Register GitHub's OIDC provider once, then write a trust policy on the IAM role. The critical line is the sub condition — it pins which repo and which branch may assume the role. Get this wrong and any fork can assume it.

trust-policy.json
{
"Effect": "Allow",
"Principal": {
"Federated": "arn:aws:iam::123456789012:oidc-provider/token.actions.githubusercontent.com"
},
"Action": "sts:AssumeRoleWithWebIdentity",
"Condition": {
"StringEquals": {
"token.actions.githubusercontent.com:aud": "sts.amazonaws.com"
},
"StringLike": {
"token.actions.githubusercontent.com:sub": "repo:myorg/myapp:ref:refs/heads/main"
}
}
}
Never wildcard the sub claim
A sub of repo:myorg/*:* lets any branch of any repo in your org — including an attacker’s PR branch — assume the role. Pin the repo and the ref. Use environment-scoped subs (repo:org/app:environment:prod) for production roles.

The workflow side

Grant the job id-token: write — without it GitHub won't issue the OIDC token — then let the official action do the STS exchange. No aws-access-key-id, no aws-secret-access-key.
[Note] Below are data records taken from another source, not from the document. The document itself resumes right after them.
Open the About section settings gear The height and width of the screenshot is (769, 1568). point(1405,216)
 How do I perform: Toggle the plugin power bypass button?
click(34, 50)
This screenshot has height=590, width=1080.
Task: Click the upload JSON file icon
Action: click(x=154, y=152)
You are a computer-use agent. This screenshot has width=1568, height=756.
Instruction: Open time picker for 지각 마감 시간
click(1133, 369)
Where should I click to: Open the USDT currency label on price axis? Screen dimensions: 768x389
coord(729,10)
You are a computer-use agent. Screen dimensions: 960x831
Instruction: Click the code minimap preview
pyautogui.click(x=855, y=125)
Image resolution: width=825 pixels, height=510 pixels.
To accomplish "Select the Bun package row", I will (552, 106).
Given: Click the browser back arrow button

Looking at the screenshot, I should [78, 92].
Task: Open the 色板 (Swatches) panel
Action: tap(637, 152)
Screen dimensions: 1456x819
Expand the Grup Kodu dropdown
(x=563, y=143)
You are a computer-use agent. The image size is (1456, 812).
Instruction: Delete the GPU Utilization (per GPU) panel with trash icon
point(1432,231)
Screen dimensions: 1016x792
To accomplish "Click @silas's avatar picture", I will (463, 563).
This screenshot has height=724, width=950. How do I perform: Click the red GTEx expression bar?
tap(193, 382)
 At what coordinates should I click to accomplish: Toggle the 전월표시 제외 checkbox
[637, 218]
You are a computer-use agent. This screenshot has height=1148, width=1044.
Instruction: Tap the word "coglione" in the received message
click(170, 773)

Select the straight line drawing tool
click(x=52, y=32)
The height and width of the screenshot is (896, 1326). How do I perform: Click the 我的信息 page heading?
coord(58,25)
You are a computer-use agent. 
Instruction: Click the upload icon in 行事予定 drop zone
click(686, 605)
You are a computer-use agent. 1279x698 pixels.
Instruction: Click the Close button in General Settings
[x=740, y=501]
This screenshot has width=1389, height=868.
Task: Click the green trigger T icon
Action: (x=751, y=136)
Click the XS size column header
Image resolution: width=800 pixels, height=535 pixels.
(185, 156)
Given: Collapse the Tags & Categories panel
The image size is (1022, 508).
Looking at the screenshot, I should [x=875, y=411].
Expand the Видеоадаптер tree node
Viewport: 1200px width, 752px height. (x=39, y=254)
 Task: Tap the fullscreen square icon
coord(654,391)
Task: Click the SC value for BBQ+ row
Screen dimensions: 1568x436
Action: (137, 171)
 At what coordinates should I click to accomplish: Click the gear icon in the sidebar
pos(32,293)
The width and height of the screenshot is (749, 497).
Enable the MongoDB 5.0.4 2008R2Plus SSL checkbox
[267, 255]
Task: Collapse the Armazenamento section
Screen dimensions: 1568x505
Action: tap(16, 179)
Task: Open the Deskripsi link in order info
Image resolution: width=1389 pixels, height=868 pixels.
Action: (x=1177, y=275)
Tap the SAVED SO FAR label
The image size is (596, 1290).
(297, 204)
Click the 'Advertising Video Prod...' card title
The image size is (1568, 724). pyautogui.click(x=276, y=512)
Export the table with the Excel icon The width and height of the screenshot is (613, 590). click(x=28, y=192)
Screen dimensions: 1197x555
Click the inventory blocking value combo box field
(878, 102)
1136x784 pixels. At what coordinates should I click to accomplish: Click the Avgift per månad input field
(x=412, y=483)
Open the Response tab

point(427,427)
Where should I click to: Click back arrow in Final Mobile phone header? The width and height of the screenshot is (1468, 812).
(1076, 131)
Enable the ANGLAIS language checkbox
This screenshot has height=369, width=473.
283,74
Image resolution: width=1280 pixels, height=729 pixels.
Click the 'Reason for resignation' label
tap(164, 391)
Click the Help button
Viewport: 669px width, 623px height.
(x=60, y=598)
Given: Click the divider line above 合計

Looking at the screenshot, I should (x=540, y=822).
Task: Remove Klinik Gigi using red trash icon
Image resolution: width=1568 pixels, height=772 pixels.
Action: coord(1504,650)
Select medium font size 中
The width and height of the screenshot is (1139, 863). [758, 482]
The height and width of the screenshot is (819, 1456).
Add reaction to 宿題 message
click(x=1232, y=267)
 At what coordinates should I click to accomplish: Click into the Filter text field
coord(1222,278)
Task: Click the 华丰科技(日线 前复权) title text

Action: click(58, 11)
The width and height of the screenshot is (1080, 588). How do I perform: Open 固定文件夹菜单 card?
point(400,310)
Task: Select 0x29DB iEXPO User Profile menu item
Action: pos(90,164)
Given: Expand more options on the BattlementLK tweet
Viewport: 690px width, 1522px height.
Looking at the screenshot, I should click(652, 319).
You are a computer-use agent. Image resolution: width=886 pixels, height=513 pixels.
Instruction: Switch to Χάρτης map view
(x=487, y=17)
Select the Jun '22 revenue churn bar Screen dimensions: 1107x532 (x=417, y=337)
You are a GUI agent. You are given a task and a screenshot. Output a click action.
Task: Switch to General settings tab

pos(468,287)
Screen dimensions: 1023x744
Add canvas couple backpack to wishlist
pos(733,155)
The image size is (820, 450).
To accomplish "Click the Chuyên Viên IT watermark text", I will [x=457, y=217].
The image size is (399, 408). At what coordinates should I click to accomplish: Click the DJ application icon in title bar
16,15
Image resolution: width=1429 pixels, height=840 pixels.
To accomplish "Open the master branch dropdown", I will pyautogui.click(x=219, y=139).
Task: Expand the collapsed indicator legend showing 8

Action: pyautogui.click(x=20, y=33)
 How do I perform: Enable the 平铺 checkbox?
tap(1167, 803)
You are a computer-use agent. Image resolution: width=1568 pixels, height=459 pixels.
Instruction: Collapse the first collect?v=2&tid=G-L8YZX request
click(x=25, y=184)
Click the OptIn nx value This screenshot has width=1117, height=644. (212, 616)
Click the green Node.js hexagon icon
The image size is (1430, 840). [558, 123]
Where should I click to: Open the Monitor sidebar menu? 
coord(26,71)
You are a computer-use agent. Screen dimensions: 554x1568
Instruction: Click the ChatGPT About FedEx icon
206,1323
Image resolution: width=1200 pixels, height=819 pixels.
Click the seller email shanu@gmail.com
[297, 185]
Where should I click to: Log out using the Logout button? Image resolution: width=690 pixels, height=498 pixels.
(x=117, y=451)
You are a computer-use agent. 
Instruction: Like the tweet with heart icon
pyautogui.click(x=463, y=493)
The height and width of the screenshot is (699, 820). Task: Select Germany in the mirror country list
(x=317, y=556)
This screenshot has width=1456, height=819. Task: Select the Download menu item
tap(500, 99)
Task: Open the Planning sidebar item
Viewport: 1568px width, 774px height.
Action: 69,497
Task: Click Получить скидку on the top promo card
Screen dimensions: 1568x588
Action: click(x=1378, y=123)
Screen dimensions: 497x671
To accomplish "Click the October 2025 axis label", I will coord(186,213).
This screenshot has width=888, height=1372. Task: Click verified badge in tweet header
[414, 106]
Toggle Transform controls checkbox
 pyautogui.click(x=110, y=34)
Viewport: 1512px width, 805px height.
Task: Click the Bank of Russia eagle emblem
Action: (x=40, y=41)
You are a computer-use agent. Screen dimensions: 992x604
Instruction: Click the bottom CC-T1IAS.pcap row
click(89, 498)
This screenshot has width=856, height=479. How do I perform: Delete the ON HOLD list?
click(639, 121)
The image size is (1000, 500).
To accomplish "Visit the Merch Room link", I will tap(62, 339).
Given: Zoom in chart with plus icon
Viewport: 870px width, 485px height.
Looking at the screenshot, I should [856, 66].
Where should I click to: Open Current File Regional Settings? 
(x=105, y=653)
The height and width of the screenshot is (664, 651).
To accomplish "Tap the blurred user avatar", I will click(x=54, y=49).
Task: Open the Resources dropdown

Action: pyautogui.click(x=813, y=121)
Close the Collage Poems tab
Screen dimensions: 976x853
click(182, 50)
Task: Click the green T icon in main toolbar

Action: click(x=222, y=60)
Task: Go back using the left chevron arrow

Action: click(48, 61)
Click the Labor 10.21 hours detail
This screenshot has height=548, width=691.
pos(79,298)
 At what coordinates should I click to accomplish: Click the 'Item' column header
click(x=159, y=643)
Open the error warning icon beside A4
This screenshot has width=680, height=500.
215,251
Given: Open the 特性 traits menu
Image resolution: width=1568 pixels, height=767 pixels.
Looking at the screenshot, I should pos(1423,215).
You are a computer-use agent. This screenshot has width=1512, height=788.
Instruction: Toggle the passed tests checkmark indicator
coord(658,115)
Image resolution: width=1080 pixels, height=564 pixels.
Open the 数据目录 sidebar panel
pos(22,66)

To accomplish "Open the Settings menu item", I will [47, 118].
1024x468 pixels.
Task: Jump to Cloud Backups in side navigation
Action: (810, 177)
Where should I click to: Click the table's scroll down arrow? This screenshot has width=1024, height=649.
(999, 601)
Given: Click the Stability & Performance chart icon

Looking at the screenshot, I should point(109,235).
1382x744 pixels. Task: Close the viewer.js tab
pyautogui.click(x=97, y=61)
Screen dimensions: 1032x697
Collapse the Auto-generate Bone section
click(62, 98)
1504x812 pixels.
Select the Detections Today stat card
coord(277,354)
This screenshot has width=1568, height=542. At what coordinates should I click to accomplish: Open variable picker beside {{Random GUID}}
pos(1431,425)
.github/workflows/deploy.yml
permissions:
id-token: write # required to request the OIDC token
contents: read
jobs:
deploy:
runs-on: ubuntu-latest
steps:
- uses: aws-actions/configure-aws-credentials@v4
with:
role-to-assume: arn:aws:iam::123456789012:role/gha-deploy
aws-region: us-east-1
- run: aws s3 sync ./dist s3://my-artifacts

Inside the job the runner is now a first-class IAM principal — a temporary assumed-role session that expires in an hour:

bash — GitHub Actions runnerlive
aws sts get-caller-identity
using web identity token from GitHub OIDC ...
 
{
"Account": "123456789012",
"Arn": "arn:aws:sts::...:assumed-role/gha-deploy/GitHubActions"
}
 
session expires in 1h — nothing stored in the repo

Where this goes next

Once it works, delete the access keys — a federated role next to a live long-lived key is just the old attack surface with extra steps. The same pattern federates GitHub into GCP (Workload Identity) and Azure (federated credentials), and the sub claim can gate production behind a protected environment.